Итак, проверку «эпохальной модели» предполагается начать с истории немецкой философии XIX столетия, начав с восьмидесятых годов XVIII и завершив семидесятыми годами XIX столетия (второй-четвертый периоды эпохи Просвещения), с тем, чтобы потом, при необходимости, войти и в эпоху Модернизма. Это ограничение не помешает нам выйти при необходимости за пределы немецкой философии (в английскую, французскую, русскую и т.д.) и за пределы самой философии (в историю, естествознание, религию, искусство) и даже за пределы интеллектуальной истории, – в ментальную, политическую историю, историю культуры, даже в социально-экономическую и техническую историю, если в процессе историописания проявятся связи и значения этих историй в истории эпохи.
Но можно ли, к примеру, Германию XIX столетия заменить на Францию или Англию XIX столетия, а философию историей или естествознанием? Думаю, что можно, если придерживаться объявленной только что стратегии открытых окон и открытых дверей, не сдерживать себя национальными или дисциплинарными рамками и ситуативно выходить из них.

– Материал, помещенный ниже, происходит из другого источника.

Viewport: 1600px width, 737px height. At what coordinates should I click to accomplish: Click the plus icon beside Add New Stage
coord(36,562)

И все-таки Германия XIX столетия «хороша» тем, что находилась в процессе становления своей государственности и представляла собой поле самых разных интеллектуальных сил, воспринимавших влияния со всех сторон света и единой не единством государственной идентичности, а объединенной общим поиском национальной идентичности в европейской и мировой интеллектуальной среде. Динамика политического и социально-экономического становления, во-первых, не сдерживала мысль, как ее сдерживают устаревшие политические формы; во-вторых, стимулировала мысль и направляла ее на общенациональные цели, придавала мысли особое значение в деле национального развития, какого не было в устоявшихся политических культурах; в-третьих, сама по себе являлась чем-то родственным мысли, таким же текучим, создающим все более сложные формы, рождающим единое чувство динамики и восхождения и, тем самым, придающим мысли, как таковой, характер широкий, всеохватный, вбирающий в себя все значимое, что есть в жизни; и, в-четвертых, децентрированность интеллектуальных процессов предполагала открытость любым инонациональным влияниям, некую всемирность, всечеловечность и «всеисторичность», столь родственную немецкой культуре и немецкой душе, вырывающейся из своей духовной провинции XVII-XVIII веков.

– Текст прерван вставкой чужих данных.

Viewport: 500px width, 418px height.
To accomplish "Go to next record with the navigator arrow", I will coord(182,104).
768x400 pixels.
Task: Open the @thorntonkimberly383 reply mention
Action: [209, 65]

Конечно, многие из этих признаков можно найти во французской, в английской и в русской культурах XIX века. Многие, но не все. Все они наличествовали только в Германии XIX столетия, мыслителям которой принадлежат такие определяющие гуманитарную мысль XIX века интеллектуальные течения, как историзм и историцизм, как марксизм, рационалистский идеализм и иррационализм – точнее, новая религиозная философия. Немцы были вовлечены и в другие великие течения мысли XIX века, такие как позитивизм, психологизм, материализм. Здесь не говорится о новых интеллектуальных явлениях, развившихся в последней четверти XIX столетия, так как «наш» XIX век пока ограничен эпохой Просвещения 1749-1877 гг., но следует обратить внимание на то, что и в этих новых явлениях участие немецких мыслителей было важнейшим, а это является еще одним доказательством центральности Германии на интеллектуальном поле Европы в течение всего XIX столетия. Все эти доказательства, конечно, важны только в плане обоснования правильности сделанного нами выбора Германии XIX столетия как страны, «показательной» для развития общеевропейского духа. Думаю, что в этом смысле они достаточны, тем более, если помнить, что по ходу нашего изложения, географические рамки будут расширяться.